[Collected data entries]
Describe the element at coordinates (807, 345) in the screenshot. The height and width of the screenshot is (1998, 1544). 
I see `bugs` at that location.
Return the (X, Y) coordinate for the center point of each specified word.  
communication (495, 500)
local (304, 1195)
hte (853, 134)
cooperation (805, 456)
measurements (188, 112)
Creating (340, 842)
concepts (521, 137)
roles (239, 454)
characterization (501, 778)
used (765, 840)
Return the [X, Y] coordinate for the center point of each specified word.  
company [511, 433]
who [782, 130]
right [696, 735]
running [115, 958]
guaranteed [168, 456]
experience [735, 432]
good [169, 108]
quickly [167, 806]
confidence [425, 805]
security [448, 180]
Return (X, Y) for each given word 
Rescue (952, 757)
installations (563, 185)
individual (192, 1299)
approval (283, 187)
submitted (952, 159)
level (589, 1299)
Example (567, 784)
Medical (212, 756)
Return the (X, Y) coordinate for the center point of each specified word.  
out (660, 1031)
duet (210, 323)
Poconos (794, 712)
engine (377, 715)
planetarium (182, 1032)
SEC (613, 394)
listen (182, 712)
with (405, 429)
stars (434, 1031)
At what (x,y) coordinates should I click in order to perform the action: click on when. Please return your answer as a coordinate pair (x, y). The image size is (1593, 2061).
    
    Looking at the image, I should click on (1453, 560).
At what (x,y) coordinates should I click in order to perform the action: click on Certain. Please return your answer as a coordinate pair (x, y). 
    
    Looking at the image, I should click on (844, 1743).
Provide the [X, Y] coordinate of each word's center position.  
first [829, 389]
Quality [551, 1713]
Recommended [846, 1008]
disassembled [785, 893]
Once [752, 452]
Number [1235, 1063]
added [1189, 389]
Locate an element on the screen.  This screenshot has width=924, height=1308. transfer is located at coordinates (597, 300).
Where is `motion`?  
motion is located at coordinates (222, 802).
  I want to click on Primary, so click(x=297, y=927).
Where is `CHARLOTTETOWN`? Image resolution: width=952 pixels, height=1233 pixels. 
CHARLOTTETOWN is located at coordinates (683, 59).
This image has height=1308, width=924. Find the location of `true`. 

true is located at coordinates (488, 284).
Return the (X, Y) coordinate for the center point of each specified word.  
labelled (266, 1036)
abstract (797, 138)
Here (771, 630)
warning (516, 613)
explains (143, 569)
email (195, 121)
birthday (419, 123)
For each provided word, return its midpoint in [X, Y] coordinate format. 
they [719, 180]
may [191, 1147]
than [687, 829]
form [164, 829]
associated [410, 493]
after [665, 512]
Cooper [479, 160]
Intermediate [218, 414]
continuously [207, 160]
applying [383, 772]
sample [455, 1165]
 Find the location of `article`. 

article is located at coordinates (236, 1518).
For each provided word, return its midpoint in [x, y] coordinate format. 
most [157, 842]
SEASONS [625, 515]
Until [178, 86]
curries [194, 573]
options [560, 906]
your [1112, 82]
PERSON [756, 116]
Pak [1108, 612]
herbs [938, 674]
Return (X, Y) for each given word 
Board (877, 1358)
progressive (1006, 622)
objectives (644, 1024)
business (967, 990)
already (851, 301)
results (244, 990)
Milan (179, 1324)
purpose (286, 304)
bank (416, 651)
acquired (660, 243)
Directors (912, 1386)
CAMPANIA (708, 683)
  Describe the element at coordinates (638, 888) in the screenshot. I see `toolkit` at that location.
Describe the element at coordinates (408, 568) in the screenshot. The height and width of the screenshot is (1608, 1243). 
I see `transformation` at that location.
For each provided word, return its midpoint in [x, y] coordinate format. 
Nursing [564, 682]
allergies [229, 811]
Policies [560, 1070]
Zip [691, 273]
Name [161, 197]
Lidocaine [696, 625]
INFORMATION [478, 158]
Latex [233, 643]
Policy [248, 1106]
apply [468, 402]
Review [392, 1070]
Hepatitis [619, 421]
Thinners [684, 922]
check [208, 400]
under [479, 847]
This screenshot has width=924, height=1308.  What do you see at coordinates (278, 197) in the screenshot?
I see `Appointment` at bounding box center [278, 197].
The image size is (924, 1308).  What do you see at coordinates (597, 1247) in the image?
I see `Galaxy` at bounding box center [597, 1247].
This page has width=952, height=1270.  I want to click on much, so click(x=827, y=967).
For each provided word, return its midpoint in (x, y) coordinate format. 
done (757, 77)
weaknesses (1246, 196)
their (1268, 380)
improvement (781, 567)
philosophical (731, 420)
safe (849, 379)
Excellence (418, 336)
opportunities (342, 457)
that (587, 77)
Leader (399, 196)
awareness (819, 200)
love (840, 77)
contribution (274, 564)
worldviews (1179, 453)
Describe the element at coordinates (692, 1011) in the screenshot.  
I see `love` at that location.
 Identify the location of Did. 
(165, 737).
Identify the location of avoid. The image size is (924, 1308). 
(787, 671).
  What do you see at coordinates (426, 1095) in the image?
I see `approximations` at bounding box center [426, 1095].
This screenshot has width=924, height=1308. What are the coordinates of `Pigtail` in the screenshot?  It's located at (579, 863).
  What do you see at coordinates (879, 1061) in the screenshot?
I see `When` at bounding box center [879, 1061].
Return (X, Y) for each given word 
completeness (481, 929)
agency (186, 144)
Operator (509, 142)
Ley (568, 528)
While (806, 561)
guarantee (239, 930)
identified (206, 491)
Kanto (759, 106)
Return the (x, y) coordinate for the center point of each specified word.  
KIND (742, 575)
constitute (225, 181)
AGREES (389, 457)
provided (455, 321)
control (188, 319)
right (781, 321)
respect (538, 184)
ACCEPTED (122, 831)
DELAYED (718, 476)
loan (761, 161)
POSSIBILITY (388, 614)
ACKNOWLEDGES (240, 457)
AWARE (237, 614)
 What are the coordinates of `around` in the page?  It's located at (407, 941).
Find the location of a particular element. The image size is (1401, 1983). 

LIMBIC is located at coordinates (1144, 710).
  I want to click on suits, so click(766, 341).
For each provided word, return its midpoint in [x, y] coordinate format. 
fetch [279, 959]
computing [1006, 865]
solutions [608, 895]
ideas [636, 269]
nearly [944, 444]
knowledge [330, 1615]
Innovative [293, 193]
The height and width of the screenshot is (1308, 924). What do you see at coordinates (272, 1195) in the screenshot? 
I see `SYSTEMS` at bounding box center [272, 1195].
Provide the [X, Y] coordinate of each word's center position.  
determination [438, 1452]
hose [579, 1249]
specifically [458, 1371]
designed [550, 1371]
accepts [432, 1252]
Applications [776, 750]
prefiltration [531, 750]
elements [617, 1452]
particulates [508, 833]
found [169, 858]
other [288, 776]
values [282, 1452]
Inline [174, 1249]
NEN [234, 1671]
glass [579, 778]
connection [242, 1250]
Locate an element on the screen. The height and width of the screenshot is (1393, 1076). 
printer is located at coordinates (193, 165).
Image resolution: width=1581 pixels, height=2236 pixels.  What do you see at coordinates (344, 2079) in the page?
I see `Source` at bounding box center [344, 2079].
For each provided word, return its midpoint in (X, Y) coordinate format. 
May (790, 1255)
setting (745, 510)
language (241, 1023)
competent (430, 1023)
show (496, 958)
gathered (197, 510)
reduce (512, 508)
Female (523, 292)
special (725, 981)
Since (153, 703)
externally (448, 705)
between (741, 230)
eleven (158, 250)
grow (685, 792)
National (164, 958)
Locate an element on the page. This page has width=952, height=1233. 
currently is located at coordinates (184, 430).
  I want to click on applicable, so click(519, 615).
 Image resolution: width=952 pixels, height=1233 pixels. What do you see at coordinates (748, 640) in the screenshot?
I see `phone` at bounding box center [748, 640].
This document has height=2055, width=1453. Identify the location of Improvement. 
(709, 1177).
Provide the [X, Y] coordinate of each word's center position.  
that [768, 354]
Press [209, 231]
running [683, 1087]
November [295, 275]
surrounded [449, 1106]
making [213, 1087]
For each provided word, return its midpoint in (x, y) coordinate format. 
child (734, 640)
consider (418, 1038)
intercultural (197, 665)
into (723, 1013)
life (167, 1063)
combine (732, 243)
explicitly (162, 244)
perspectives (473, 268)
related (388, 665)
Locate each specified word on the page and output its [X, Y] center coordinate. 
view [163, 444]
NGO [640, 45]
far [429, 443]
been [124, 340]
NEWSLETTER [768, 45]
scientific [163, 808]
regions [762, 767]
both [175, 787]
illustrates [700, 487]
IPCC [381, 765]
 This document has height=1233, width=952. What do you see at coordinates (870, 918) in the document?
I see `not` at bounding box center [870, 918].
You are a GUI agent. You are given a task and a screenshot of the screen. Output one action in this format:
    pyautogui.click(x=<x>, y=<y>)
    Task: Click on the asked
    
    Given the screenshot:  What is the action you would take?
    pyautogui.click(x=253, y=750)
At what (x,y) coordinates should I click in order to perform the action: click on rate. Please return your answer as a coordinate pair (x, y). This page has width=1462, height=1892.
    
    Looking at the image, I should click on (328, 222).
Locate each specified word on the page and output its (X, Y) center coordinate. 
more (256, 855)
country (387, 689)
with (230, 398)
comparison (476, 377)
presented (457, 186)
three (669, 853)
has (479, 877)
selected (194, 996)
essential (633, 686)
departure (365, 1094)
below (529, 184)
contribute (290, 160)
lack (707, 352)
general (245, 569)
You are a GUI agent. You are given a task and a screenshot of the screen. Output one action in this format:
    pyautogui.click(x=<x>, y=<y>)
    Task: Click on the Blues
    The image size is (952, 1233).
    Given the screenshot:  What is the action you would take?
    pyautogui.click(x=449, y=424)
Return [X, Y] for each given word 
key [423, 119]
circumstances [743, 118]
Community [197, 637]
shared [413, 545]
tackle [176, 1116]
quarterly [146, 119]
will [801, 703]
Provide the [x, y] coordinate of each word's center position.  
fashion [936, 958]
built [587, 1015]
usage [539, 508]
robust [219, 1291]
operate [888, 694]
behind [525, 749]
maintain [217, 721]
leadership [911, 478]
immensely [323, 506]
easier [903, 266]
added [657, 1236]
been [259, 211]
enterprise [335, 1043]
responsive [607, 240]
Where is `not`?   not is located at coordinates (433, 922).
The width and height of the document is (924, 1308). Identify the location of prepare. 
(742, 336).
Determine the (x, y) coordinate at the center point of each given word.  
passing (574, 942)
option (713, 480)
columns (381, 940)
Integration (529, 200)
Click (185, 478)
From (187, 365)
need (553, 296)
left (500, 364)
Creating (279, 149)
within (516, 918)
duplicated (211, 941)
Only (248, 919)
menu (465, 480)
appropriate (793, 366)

▶ **Written request**
Copy the lines from the records above word for word, beginning at the line that contains "added [1189, 389]" and ending after the line that contains "I want to click on Primary, so".

▶ **Finished exercise**
added [1189, 389]
Locate an element on the screen.  This screenshot has width=924, height=1308. transfer is located at coordinates (597, 300).
Where is `motion`?  
motion is located at coordinates (222, 802).
  I want to click on Primary, so click(x=297, y=927).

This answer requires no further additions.